◆ Extracted data ◆
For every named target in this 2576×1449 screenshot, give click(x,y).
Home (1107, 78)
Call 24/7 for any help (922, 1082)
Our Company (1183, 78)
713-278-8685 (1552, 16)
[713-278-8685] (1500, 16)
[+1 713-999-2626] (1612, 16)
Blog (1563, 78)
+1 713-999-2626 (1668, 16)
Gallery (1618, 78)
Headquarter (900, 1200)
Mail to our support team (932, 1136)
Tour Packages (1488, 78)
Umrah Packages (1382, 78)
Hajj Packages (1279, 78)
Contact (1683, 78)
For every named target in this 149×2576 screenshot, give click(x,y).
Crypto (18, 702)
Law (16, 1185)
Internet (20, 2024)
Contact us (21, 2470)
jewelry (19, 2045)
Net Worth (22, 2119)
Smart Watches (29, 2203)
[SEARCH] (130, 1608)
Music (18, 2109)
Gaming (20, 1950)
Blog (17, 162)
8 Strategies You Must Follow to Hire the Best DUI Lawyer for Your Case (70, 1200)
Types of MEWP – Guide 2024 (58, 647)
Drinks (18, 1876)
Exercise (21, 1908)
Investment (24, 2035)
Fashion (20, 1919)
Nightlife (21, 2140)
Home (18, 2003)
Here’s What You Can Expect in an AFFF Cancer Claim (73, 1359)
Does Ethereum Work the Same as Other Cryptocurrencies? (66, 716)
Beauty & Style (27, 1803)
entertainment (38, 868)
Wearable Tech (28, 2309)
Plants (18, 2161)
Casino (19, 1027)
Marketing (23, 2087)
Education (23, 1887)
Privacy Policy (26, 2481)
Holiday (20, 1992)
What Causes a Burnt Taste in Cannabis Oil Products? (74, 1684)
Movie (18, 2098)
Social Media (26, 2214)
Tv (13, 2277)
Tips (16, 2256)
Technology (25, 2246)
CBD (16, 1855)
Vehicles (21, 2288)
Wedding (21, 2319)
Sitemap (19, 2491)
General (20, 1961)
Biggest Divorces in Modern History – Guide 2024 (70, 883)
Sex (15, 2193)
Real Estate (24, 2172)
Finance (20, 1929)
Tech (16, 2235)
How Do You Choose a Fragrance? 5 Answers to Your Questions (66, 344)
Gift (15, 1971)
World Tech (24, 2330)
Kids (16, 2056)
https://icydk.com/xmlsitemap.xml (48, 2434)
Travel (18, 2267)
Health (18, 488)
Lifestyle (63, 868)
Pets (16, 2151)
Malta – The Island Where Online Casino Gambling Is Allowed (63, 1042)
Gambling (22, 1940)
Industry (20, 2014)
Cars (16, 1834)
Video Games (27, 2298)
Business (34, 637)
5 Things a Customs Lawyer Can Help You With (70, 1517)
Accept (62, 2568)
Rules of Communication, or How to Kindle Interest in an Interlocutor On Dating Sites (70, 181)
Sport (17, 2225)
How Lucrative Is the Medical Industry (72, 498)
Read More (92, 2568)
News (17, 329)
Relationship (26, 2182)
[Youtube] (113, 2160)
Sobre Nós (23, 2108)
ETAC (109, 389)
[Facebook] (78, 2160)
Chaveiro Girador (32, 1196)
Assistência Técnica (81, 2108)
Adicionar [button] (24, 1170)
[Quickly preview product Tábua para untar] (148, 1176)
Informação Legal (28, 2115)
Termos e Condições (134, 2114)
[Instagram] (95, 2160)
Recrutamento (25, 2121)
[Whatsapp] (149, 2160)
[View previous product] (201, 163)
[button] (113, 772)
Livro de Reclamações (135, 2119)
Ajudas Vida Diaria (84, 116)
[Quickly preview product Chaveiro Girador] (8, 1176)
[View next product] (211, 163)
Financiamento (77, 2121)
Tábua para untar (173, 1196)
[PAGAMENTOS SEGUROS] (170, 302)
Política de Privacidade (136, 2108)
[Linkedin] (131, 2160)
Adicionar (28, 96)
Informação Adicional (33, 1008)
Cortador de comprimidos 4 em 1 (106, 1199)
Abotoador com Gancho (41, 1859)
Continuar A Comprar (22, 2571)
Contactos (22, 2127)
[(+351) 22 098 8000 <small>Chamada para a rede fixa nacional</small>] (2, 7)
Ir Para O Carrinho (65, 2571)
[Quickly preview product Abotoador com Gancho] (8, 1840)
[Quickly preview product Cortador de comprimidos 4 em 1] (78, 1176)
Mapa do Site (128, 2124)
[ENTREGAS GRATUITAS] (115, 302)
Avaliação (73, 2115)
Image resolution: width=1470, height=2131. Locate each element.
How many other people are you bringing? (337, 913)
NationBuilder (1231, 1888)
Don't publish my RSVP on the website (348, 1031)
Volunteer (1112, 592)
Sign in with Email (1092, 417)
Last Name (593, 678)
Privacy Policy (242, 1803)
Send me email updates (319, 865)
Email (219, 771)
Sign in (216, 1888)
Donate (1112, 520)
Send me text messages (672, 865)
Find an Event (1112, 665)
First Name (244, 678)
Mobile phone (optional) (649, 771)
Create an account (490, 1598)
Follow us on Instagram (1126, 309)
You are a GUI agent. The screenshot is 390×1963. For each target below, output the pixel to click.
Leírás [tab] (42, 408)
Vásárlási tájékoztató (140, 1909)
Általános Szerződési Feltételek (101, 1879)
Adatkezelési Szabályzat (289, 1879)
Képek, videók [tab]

◆ Work request ◆
Using the material above, restate each entry exactly as it stands.

◆ Answer space ◆
For every named target in this 2576×1449 screenshot, give click(x,y).
Home (1107, 78)
Call 24/7 for any help (922, 1082)
Our Company (1183, 78)
713-278-8685 (1552, 16)
[713-278-8685] (1500, 16)
[+1 713-999-2626] (1612, 16)
Blog (1563, 78)
+1 713-999-2626 (1668, 16)
Gallery (1618, 78)
Headquarter (900, 1200)
Mail to our support team (932, 1136)
Tour Packages (1488, 78)
Umrah Packages (1382, 78)
Hajj Packages (1279, 78)
Contact (1683, 78)
For every named target in this 149×2576 screenshot, give click(x,y).
Crypto (18, 702)
Law (16, 1185)
Internet (20, 2024)
Contact us (21, 2470)
jewelry (19, 2045)
Net Worth (22, 2119)
Smart Watches (29, 2203)
[SEARCH] (130, 1608)
Music (18, 2109)
Gaming (20, 1950)
Blog (17, 162)
8 Strategies You Must Follow to Hire the Best DUI Lawyer for Your Case (70, 1200)
Types of MEWP – Guide 2024 (58, 647)
Drinks (18, 1876)
Exercise (21, 1908)
Investment (24, 2035)
Fashion (20, 1919)
Nightlife (21, 2140)
Home (18, 2003)
Here’s What You Can Expect in an AFFF Cancer Claim (73, 1359)
Does Ethereum Work the Same as Other Cryptocurrencies? (66, 716)
Beauty & Style (27, 1803)
entertainment (38, 868)
Wearable Tech (28, 2309)
Plants (18, 2161)
Casino (19, 1027)
Marketing (23, 2087)
Education (23, 1887)
Privacy Policy (26, 2481)
Holiday (20, 1992)
What Causes a Burnt Taste in Cannabis Oil Products? (74, 1684)
Movie (18, 2098)
Social Media (26, 2214)
Tv (13, 2277)
Tips (16, 2256)
Technology (25, 2246)
CBD (16, 1855)
Vehicles (21, 2288)
Wedding (21, 2319)
Sitemap (19, 2491)
General (20, 1961)
Biggest Divorces in Modern History – Guide 2024 (70, 883)
Sex (15, 2193)
Real Estate (24, 2172)
Finance (20, 1929)
Tech (16, 2235)
How Do You Choose a Fragrance? 5 Answers to Your Questions (66, 344)
Gift (15, 1971)
World Tech (24, 2330)
Kids (16, 2056)
https://icydk.com/xmlsitemap.xml (48, 2434)
Travel (18, 2267)
Health (18, 488)
Lifestyle (63, 868)
Pets (16, 2151)
Malta – The Island Where Online Casino Gambling Is Allowed (63, 1042)
Gambling (22, 1940)
Industry (20, 2014)
Cars (16, 1834)
Video Games (27, 2298)
Business (34, 637)
5 Things a Customs Lawyer Can Help You With (70, 1517)
Accept (62, 2568)
Rules of Communication, or How to Kindle Interest in an Interlocutor On Dating Sites (70, 181)
Sport (17, 2225)
How Lucrative Is the Medical Industry (72, 498)
Read More (92, 2568)
News (17, 329)
Relationship (26, 2182)
[Youtube] (113, 2160)
Sobre Nós (23, 2108)
ETAC (109, 389)
[Facebook] (78, 2160)
Chaveiro Girador (32, 1196)
Assistência Técnica (81, 2108)
Adicionar [button] (24, 1170)
[Quickly preview product Tábua para untar] (148, 1176)
Informação Legal (28, 2115)
Termos e Condições (134, 2114)
[Instagram] (95, 2160)
Recrutamento (25, 2121)
[Whatsapp] (149, 2160)
[View previous product] (201, 163)
[button] (113, 772)
Livro de Reclamações (135, 2119)
Ajudas Vida Diaria (84, 116)
[Quickly preview product Chaveiro Girador] (8, 1176)
[View next product] (211, 163)
Financiamento (77, 2121)
Tábua para untar (173, 1196)
[PAGAMENTOS SEGUROS] (170, 302)
Política de Privacidade (136, 2108)
[Linkedin] (131, 2160)
Adicionar (28, 96)
Informação Adicional (33, 1008)
Cortador de comprimidos 4 em 1 (106, 1199)
Abotoador com Gancho (41, 1859)
Continuar A Comprar (22, 2571)
Contactos (22, 2127)
[(+351) 22 098 8000 <small>Chamada para a rede fixa nacional</small>] (2, 7)
Ir Para O Carrinho (65, 2571)
[Quickly preview product Abotoador com Gancho] (8, 1840)
[Quickly preview product Cortador de comprimidos 4 em 1] (78, 1176)
Mapa do Site (128, 2124)
[ENTREGAS GRATUITAS] (115, 302)
Avaliação (73, 2115)
Image resolution: width=1470, height=2131. Locate each element.
How many other people are you bringing? (337, 913)
NationBuilder (1231, 1888)
Don't publish my RSVP on the website (348, 1031)
Volunteer (1112, 592)
Sign in with Email (1092, 417)
Last Name (593, 678)
Privacy Policy (242, 1803)
Send me email updates (319, 865)
Email (219, 771)
Sign in (216, 1888)
Donate (1112, 520)
Send me text messages (672, 865)
Find an Event (1112, 665)
First Name (244, 678)
Mobile phone (optional) (649, 771)
Create an account (490, 1598)
Follow us on Instagram (1126, 309)
You are a GUI agent. The screenshot is 390×1963. For each target below, output the pixel to click.
Leírás [tab] (42, 408)
Vásárlási tájékoztató (140, 1909)
Általános Szerződési Feltételek (101, 1879)
Adatkezelési Szabályzat (289, 1879)
Képek, videók [tab]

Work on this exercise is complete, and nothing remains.